我也很喜歡喝酒,但是很顯然這兩者中酒精確實更加危險,可是我和我的朋友是有可能因為吸食大麻而被抓的。
Now, that hypocrisy kept bugging me,so I wrote my Ph.D dissertation on international drug control.
這個表里不一的概念不停地纏著我,所以我寫的博士論文就是研究國際藥物管制。
I talked my way into the State Department.
我想辦法進入了政府部門。
I got a security clearance.
我得到了安全許可。
I interviewed hundreds of DEA and other law enforcement agents all around Europe and the Americas,and I'd ask them,
我采訪了數百名在歐洲和美洲等地工作的藥品管制局和執法人員。我會問他們:
What do you think the answer is?
你認為答案是什么?
Well, in Latin America, they'd say to me,you can't really cut off the supply.
好吧,在拉丁美洲,他們會跟我說,你真的沒辦法切斷供應。
The answer lies back in the U.S.,in cutting off the demand.
答案在于美國,在于切斷需求。
So then I go back home and I talk to people involved in anti-drug efforts there, and they'd say,You know, Ethan, you can't really cut off the demand.
于是我回到家鄉,我問那些參與禁毒工作的人,他們卻說,你知道嗎,Ethan,你無法真正切斷需求。
The answer lies over there. You've got to cut off the supply.
答案在那邊。你必須得切斷供應。
Then I'd go and talk to the guys in customs trying to stop drugs at the borders,and they'd say, You're not going to stop it here.
然后,我去跟海關那邊的家伙聊能否在邊境阻止毒品進入。他們說,你不可能在這里把它堵住的。
The answer lies over there,in cutting off supply and demand.
答案在那邊,你得切斷供應和需求。
And it hit me:
在那一刻,我終于明白了,
Everybody involved in this thought the answer lay in that area about which they knew the least.
每一個參與其中的人都認為答案在別的領域而他們自己,對其知之甚少。
So that's when I started reading everything I could about psychoactive drugs: the history, the science,the politics, all of it,and the more one read,the more it hit you how a thoughtful,enlightened, intelligent approach took you over here,whereas the politics and laws of my country were taking you over here.
于是我開始盡可能閱讀一切關于精神藥物的資料:它的歷史、科學、政治…所有的一切。而讀的越多,你就越會意識到,一個深思熟慮、有啟發性、聰明的方向把你引向這里,而我們國家的政治和法律卻把你帶到這里。
And that disparity struck me as this incredible intellectual and moral puzzle.
這懸殊的差異令我震驚這真是個令人難以置信的智力和道德難題。
There's probably never been a drug-free society.
這世上可能從來不存在一個沒有毒品的社會。
Virtually every society has ingested psychoactive substances to deal with pain, increase our energy, socialize,even commune with God.
幾乎每一個社會都有使用精神藥物用來解決疼痛、提升精力、社交應酬、甚至是用來與神對話。

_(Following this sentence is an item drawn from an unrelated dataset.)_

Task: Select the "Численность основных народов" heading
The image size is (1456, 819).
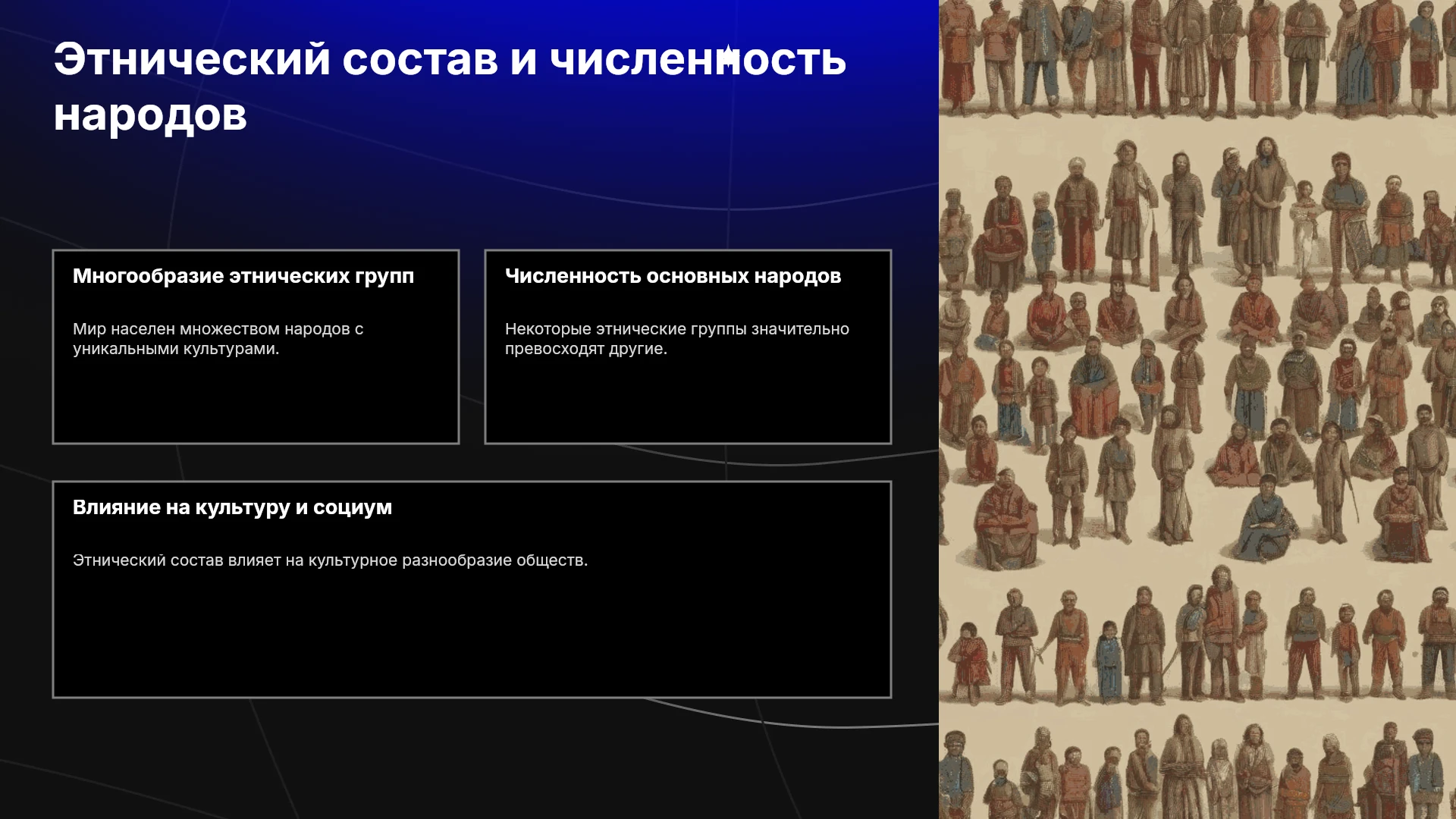Action: pos(673,276)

Our desire to alter our consciousness may be as fundamental as our desires for food, companionship and sex.
我們這種對于知覺改變的渴望可能和我們對食物、友誼、性的渴望一樣基本。
So our true challenge is to learn how to live with drugs so they cause the least possible harm and in some cases the greatest possible benefit.

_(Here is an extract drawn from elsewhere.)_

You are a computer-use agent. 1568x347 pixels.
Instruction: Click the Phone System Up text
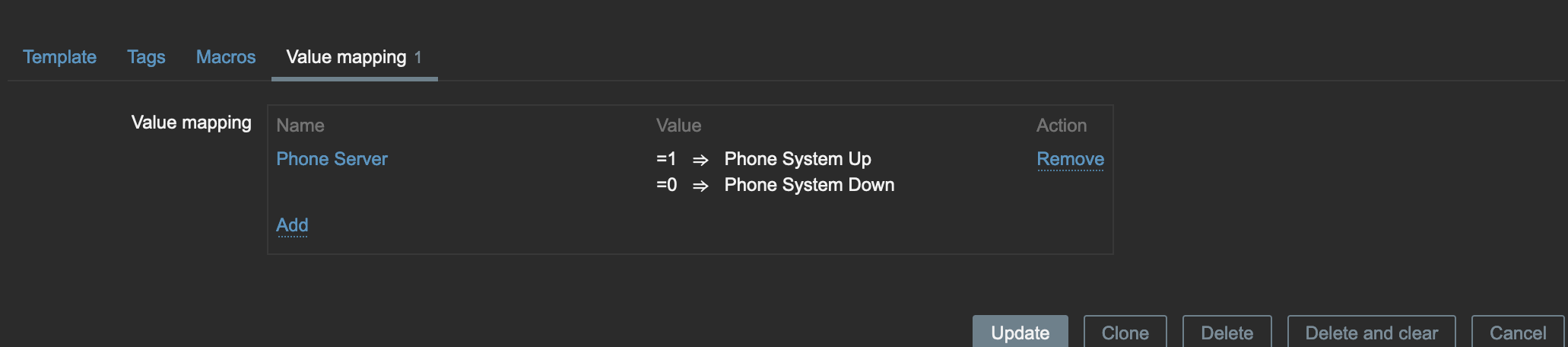point(798,159)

因此,我們真正的挑戰在于學會如何與精神藥物共存從而使它造成的傷害最小并且在某些情況下,帶來最大的益處。
I'll tell you something else I learned,that the reason some drugs are legal and others not has almost nothing to do with science or health or the relative risk of drugs,and almost everything to do with who uses and who is perceived to use particular drugs.

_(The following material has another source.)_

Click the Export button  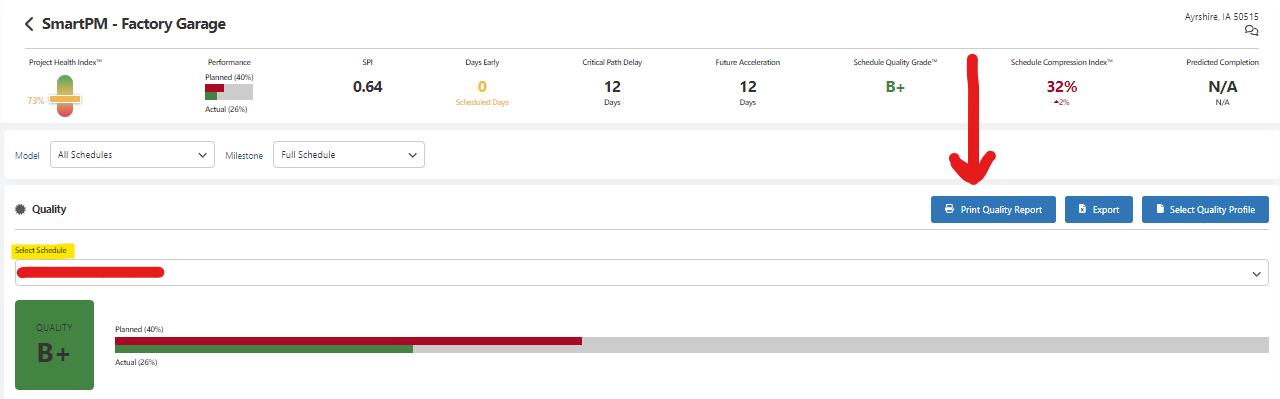[x=1098, y=210]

讓我告訴你們我學到的另一件事,之所以有些藥物是合法的,有些則不是,這跟科學、健康或藥物相應的風險幾乎沒有任何關系;而是跟誰在使用、或誰被視作在使用特定藥物有關。
In the late 19th century,when most of the drugs that are now illegal were legal,the principal consumers of opiates in my country and others were middle-aged white women,using them to alleviate aches and pains when few other analgesics were available.
在19世紀后期,當大多數現在非法的藥物都還是合法的時候,我國和其他國家,鴉片的主要消費者是中年白人婦女她們用鴉片來緩解疼痛當時很少有別的止痛藥可用。
And nobody thought about criminalizing it back then because nobody wanted to put Grandma behind bars.
而且沒人想過把它定為刑事犯罪,因為沒有人希望把奶奶關進監獄。